CONSIGNA 1 -
Responde estas preguntas sobre el texto de la infancia:
(a) ¿Qué día se reunía la familia bajo la parralera?
(b) ¿Qué tipo de libros leía el hermano mayor de los Leguí?
(c) ¿Qué canción de Credence se perifoneaba desde la seccional colorada?
CONSIGNA 2 -
Traduce al inglés esta oración del texto de la infancia: "La familia es la sangre, el resto es literatura."
CONSIGNA 3 -
Devuelve sin cambios el fragmento del texto de la infancia entre "Por: Paranaländer." y "fields de Credence.", ambos incluidos.

TEXTO -
========================================================================
Paranaländer reivindica la resaca de Fitzgerald, el crack-up que fisura la realidad con su tukumbu de palabras sacras, el ayvukue rapé de la escritura.
Por: Paranaländer.
Infancia en un mandarinaty. Casa con parralera bajo la cual se reunía una numerosa familia los domingos: aún oigo sus voces fantasmales, agudas y alegres. La familia es la sangre, el resto es literatura. El materialismo de la sangre.
Falando de literatura, entre mis vecinos, parranderos y músicos nocturnos, los Leguí, uno, el hermano mayor, se pavoneaba con sus ínfulas de médico ñana: leía libros de ocultismo. Pensaba -como siempre me veía con un libro en la mano- que yo pertenecía a alguna secta o hermandad parodiada por Umberto Eco en “El péndulo de Foucault” (que yo, a su vez, siempre leía mal como El pene de Foucault).
La música de mi infancia: cumbia de tierra adentro, Discos Fuentes del alma. Y, perifoneada desde la seccional colorada (ya me repito), She’s a woman de los lembutoro de Liverpool y Cotton fields de Credence.
Solo me faltaba Yanka. El paraíso, en suma. Aquello de Dante: no hay dolor más grande que recordar el tiempo feliz en la kaiguetismo.
========================================================================
DATOS -

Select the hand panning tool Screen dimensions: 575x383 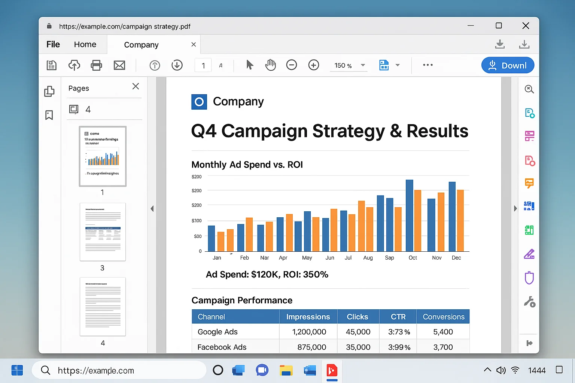pyautogui.click(x=270, y=65)
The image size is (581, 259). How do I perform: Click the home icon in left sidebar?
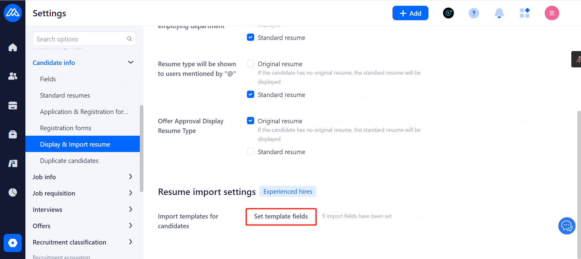pos(13,47)
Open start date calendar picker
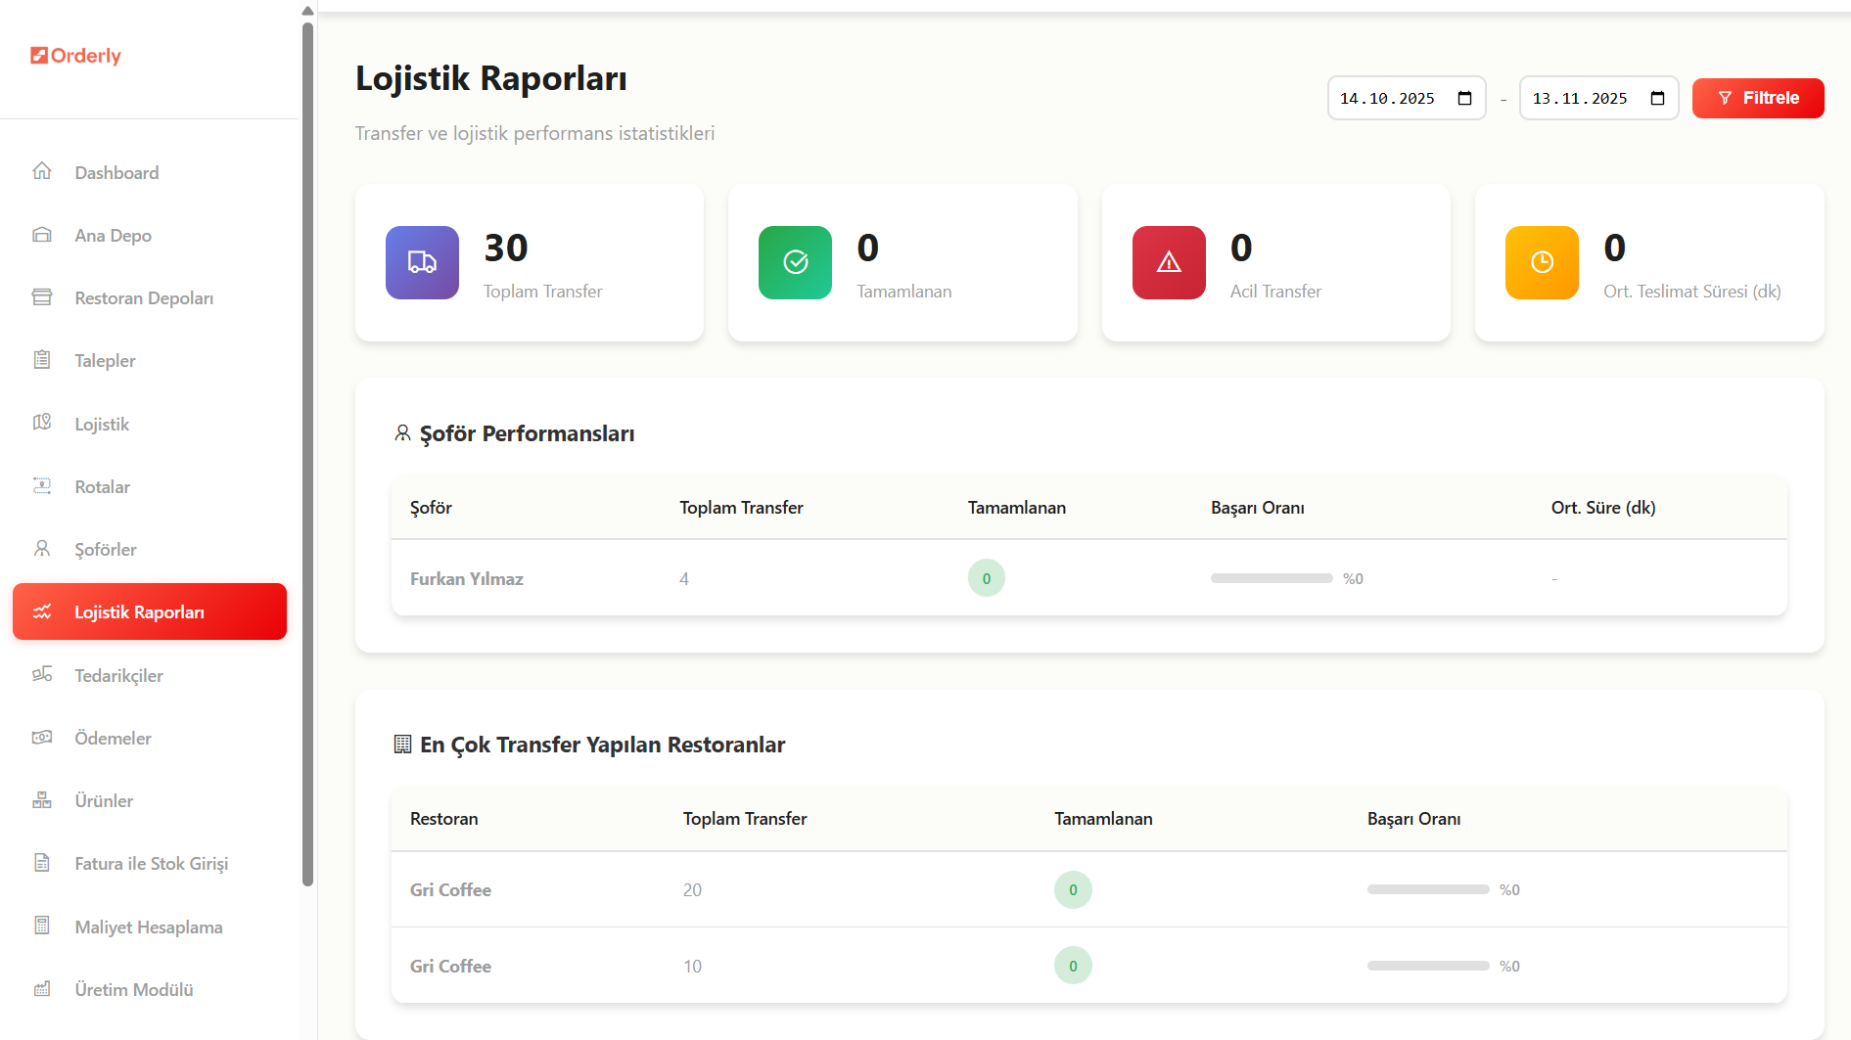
========================================================================
RESPUESTA 1 -
(a) Los domingos.
(b) Libros de ocultismo.
(c) Cotton fields.

RESPUESTA 2 -
Family is blood; the rest is literature.

RESPUESTA 3 -
Por: Paranaländer.
Infancia en un mandarinaty. Casa con parralera bajo la cual se reunía una numerosa familia los domingos: aún oigo sus voces fantasmales, agudas y alegres. La familia es la sangre, el resto es literatura. El materialismo de la sangre.
Falando de literatura, entre mis vecinos, parranderos y músicos nocturnos, los Leguí, uno, el hermano mayor, se pavoneaba con sus ínfulas de médico ñana: leía libros de ocultismo. Pensaba -como siempre me veía con un libro en la mano- que yo pertenecía a alguna secta o hermandad parodiada por Umberto Eco en “El péndulo de Foucault” (que yo, a su vez, siempre leía mal como El pene de Foucault).
La música de mi infancia: cumbia de tierra adentro, Discos Fuentes del alma. Y, perifoneada desde la seccional colorada (ya me repito), She’s a woman de los lembutoro de Liverpool y Cotton fields de Credence.